뉴욕타임스
뉴욕타임스 인증된 계정 · 독보적인 저널리즘
2022/08/04
By Claire Cain Miller, Josh Katz, Francesca Paris and Aatish Bhatia
Jimarielle Bowie at her alma mater, Angelo Rodriguez High School, in Fairfield, Calif. A lawyer, she credits some of her success to the friendships she made in high school. 출처: Marissa Leshnov/ 뉴욕타임스
Over the last four decades, the financial circumstances into which children have been born have increasingly determined where they have ended up as adults. But an expansive new study, based on billions of social media connections, has uncovered a powerful exception to that pattern that helps explain why certain places offer a path out of poverty.

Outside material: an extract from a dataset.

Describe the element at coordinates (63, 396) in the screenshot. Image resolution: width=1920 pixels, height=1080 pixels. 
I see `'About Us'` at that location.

For poor children, living in an area where people have more friendships that cut across class lines significantly increases how much they earn in adulthood, the new research found.

The study, published Monday in Nature, analyzed the Facebook friendships of 72 million people, amounting to 84 percent of U.S. adults aged 25 to 44.

Previously, it was clear that some neighborhoods were much better than others at removing barriers to climbing the income ladder, but it wasn’t clear why. The new analysis — the biggest of its kind — found the degree to which the rich and poor were connected explained why a neighborhood’s children did better later in life, more than any other factor.